■ **Aim of the task**: Every entry should be given again exactly, with nothing dropped.

■ **Data extract**:
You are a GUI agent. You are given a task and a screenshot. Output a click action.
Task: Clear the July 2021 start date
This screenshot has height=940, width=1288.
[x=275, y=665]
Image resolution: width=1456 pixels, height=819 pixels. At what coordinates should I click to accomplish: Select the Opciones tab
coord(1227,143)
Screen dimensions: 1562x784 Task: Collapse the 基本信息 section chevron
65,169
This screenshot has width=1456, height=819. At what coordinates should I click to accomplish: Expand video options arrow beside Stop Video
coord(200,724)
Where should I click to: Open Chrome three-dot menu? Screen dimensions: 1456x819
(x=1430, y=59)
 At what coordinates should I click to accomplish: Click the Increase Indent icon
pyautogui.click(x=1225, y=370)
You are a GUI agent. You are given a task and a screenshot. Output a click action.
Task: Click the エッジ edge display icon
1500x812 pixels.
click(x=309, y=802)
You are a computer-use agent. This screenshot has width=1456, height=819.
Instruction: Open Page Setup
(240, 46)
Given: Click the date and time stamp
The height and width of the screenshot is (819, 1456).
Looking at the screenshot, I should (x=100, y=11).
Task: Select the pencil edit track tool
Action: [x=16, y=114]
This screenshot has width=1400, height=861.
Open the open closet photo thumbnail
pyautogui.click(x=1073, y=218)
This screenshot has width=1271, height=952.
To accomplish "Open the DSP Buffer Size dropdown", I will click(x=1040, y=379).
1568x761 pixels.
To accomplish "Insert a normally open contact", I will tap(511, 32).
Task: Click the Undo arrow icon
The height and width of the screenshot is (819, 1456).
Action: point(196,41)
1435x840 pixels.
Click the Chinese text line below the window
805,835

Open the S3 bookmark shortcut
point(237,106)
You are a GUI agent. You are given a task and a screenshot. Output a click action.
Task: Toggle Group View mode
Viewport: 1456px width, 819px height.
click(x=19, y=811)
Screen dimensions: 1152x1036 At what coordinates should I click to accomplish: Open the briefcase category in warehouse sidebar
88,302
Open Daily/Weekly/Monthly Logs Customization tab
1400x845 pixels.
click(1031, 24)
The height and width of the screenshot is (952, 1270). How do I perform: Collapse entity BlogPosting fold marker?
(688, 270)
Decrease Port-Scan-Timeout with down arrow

■ **Solution for this task**:
You are a GUI agent. You are given a task and a screenshot. Output a click action.
Task: Clear the July 2021 start date
This screenshot has height=940, width=1288.
[x=275, y=665]
Image resolution: width=1456 pixels, height=819 pixels. At what coordinates should I click to accomplish: Select the Opciones tab
coord(1227,143)
Screen dimensions: 1562x784 Task: Collapse the 基本信息 section chevron
65,169
This screenshot has width=1456, height=819. At what coordinates should I click to accomplish: Expand video options arrow beside Stop Video
coord(200,724)
Where should I click to: Open Chrome three-dot menu? Screen dimensions: 1456x819
(x=1430, y=59)
 At what coordinates should I click to accomplish: Click the Increase Indent icon
pyautogui.click(x=1225, y=370)
You are a GUI agent. You are given a task and a screenshot. Output a click action.
Task: Click the エッジ edge display icon
1500x812 pixels.
click(x=309, y=802)
You are a computer-use agent. This screenshot has width=1456, height=819.
Instruction: Open Page Setup
(240, 46)
Given: Click the date and time stamp
The height and width of the screenshot is (819, 1456).
Looking at the screenshot, I should (x=100, y=11).
Task: Select the pencil edit track tool
Action: [x=16, y=114]
This screenshot has width=1400, height=861.
Open the open closet photo thumbnail
pyautogui.click(x=1073, y=218)
This screenshot has width=1271, height=952.
To accomplish "Open the DSP Buffer Size dropdown", I will click(x=1040, y=379).
1568x761 pixels.
To accomplish "Insert a normally open contact", I will tap(511, 32).
Task: Click the Undo arrow icon
The height and width of the screenshot is (819, 1456).
Action: point(196,41)
1435x840 pixels.
Click the Chinese text line below the window
805,835

Open the S3 bookmark shortcut
point(237,106)
You are a GUI agent. You are given a task and a screenshot. Output a click action.
Task: Toggle Group View mode
Viewport: 1456px width, 819px height.
click(x=19, y=811)
Screen dimensions: 1152x1036 At what coordinates should I click to accomplish: Open the briefcase category in warehouse sidebar
88,302
Open Daily/Weekly/Monthly Logs Customization tab
1400x845 pixels.
click(1031, 24)
The height and width of the screenshot is (952, 1270). How do I perform: Collapse entity BlogPosting fold marker?
(688, 270)
Decrease Port-Scan-Timeout with down arrow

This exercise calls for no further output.